— Task to complete —
Every record, down to the last line, must be given again exactly.

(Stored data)
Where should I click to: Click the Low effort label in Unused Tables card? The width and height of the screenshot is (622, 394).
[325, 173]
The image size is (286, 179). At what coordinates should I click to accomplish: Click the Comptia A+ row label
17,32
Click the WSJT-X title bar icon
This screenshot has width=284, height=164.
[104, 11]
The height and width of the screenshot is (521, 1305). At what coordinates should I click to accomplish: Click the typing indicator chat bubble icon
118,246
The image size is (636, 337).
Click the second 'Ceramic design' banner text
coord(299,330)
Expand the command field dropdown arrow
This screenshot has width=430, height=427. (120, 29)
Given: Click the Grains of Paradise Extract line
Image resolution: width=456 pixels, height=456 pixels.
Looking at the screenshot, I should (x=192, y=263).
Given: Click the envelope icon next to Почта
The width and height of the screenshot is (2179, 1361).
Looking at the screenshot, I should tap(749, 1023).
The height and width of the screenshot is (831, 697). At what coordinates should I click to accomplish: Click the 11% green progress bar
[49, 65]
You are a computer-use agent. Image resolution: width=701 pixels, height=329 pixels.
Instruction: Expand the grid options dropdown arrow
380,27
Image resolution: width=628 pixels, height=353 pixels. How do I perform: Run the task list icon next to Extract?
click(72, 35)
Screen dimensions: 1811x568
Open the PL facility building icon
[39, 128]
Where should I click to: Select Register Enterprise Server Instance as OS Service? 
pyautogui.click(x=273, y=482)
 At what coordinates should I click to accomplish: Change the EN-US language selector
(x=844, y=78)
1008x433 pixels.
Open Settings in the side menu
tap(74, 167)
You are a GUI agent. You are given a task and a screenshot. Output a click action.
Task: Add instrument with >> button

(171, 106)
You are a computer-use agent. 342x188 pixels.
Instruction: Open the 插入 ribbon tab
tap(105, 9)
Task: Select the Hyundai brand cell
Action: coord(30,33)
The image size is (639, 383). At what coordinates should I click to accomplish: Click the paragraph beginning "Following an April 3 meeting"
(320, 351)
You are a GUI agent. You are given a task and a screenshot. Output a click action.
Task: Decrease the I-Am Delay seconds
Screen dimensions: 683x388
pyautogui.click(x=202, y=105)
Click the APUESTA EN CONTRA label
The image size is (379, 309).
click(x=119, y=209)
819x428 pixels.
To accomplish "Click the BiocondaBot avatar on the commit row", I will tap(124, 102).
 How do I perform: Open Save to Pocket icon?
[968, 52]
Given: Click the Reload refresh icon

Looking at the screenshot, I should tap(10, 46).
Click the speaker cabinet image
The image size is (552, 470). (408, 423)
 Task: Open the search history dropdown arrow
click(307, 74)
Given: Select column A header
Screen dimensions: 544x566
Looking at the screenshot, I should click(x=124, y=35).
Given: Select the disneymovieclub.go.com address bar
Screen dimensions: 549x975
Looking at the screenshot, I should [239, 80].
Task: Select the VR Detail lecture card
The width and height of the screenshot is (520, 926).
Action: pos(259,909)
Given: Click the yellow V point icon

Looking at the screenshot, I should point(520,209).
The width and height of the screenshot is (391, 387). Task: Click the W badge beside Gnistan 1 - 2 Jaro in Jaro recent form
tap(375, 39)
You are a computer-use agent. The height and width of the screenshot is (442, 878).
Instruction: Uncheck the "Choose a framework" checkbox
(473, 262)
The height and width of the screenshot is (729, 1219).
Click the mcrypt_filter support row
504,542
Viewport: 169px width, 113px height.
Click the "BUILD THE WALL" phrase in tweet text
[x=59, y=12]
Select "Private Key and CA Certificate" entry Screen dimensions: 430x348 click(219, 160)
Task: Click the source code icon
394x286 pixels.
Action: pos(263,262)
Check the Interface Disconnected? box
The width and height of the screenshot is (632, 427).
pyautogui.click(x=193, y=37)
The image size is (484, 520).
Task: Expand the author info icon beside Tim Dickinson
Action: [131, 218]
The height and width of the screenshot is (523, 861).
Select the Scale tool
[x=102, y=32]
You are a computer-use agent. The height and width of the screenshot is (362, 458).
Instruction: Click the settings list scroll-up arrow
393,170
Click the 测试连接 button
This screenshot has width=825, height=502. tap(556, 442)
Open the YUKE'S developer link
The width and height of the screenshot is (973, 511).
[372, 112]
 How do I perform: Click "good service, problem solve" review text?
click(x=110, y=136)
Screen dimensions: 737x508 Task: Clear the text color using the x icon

— Solved problem —
Where should I click to: Click the Low effort label in Unused Tables card? The width and height of the screenshot is (622, 394).
[325, 173]
The image size is (286, 179). At what coordinates should I click to accomplish: Click the Comptia A+ row label
17,32
Click the WSJT-X title bar icon
This screenshot has width=284, height=164.
[104, 11]
The height and width of the screenshot is (521, 1305). At what coordinates should I click to accomplish: Click the typing indicator chat bubble icon
118,246
The image size is (636, 337).
Click the second 'Ceramic design' banner text
coord(299,330)
Expand the command field dropdown arrow
This screenshot has width=430, height=427. (120, 29)
Given: Click the Grains of Paradise Extract line
Image resolution: width=456 pixels, height=456 pixels.
Looking at the screenshot, I should (x=192, y=263).
Given: Click the envelope icon next to Почта
The width and height of the screenshot is (2179, 1361).
Looking at the screenshot, I should tap(749, 1023).
The height and width of the screenshot is (831, 697). At what coordinates should I click to accomplish: Click the 11% green progress bar
[49, 65]
You are a computer-use agent. Image resolution: width=701 pixels, height=329 pixels.
Instruction: Expand the grid options dropdown arrow
380,27
Image resolution: width=628 pixels, height=353 pixels. How do I perform: Run the task list icon next to Extract?
click(72, 35)
Screen dimensions: 1811x568
Open the PL facility building icon
[39, 128]
Where should I click to: Select Register Enterprise Server Instance as OS Service? 
pyautogui.click(x=273, y=482)
 At what coordinates should I click to accomplish: Change the EN-US language selector
(x=844, y=78)
1008x433 pixels.
Open Settings in the side menu
tap(74, 167)
You are a GUI agent. You are given a task and a screenshot. Output a click action.
Task: Add instrument with >> button

(171, 106)
You are a computer-use agent. 342x188 pixels.
Instruction: Open the 插入 ribbon tab
tap(105, 9)
Task: Select the Hyundai brand cell
Action: coord(30,33)
The image size is (639, 383). At what coordinates should I click to accomplish: Click the paragraph beginning "Following an April 3 meeting"
(320, 351)
You are a GUI agent. You are given a task and a screenshot. Output a click action.
Task: Decrease the I-Am Delay seconds
Screen dimensions: 683x388
pyautogui.click(x=202, y=105)
Click the APUESTA EN CONTRA label
The image size is (379, 309).
click(x=119, y=209)
819x428 pixels.
To accomplish "Click the BiocondaBot avatar on the commit row", I will tap(124, 102).
 How do I perform: Open Save to Pocket icon?
[968, 52]
Given: Click the Reload refresh icon

Looking at the screenshot, I should tap(10, 46).
Click the speaker cabinet image
The image size is (552, 470). (408, 423)
 Task: Open the search history dropdown arrow
click(307, 74)
Given: Select column A header
Screen dimensions: 544x566
Looking at the screenshot, I should click(x=124, y=35).
Given: Select the disneymovieclub.go.com address bar
Screen dimensions: 549x975
Looking at the screenshot, I should [239, 80].
Task: Select the VR Detail lecture card
The width and height of the screenshot is (520, 926).
Action: pos(259,909)
Given: Click the yellow V point icon

Looking at the screenshot, I should point(520,209).
The width and height of the screenshot is (391, 387). Task: Click the W badge beside Gnistan 1 - 2 Jaro in Jaro recent form
tap(375, 39)
You are a computer-use agent. The height and width of the screenshot is (442, 878).
Instruction: Uncheck the "Choose a framework" checkbox
(473, 262)
The height and width of the screenshot is (729, 1219).
Click the mcrypt_filter support row
504,542
Viewport: 169px width, 113px height.
Click the "BUILD THE WALL" phrase in tweet text
[x=59, y=12]
Select "Private Key and CA Certificate" entry Screen dimensions: 430x348 click(219, 160)
Task: Click the source code icon
394x286 pixels.
Action: pos(263,262)
Check the Interface Disconnected? box
The width and height of the screenshot is (632, 427).
pyautogui.click(x=193, y=37)
The image size is (484, 520).
Task: Expand the author info icon beside Tim Dickinson
Action: [131, 218]
The height and width of the screenshot is (523, 861).
Select the Scale tool
[x=102, y=32]
You are a computer-use agent. The height and width of the screenshot is (362, 458).
Instruction: Click the settings list scroll-up arrow
393,170
Click the 测试连接 button
This screenshot has width=825, height=502. tap(556, 442)
Open the YUKE'S developer link
The width and height of the screenshot is (973, 511).
[372, 112]
 How do I perform: Click "good service, problem solve" review text?
click(x=110, y=136)
Screen dimensions: 737x508 Task: Clear the text color using the x icon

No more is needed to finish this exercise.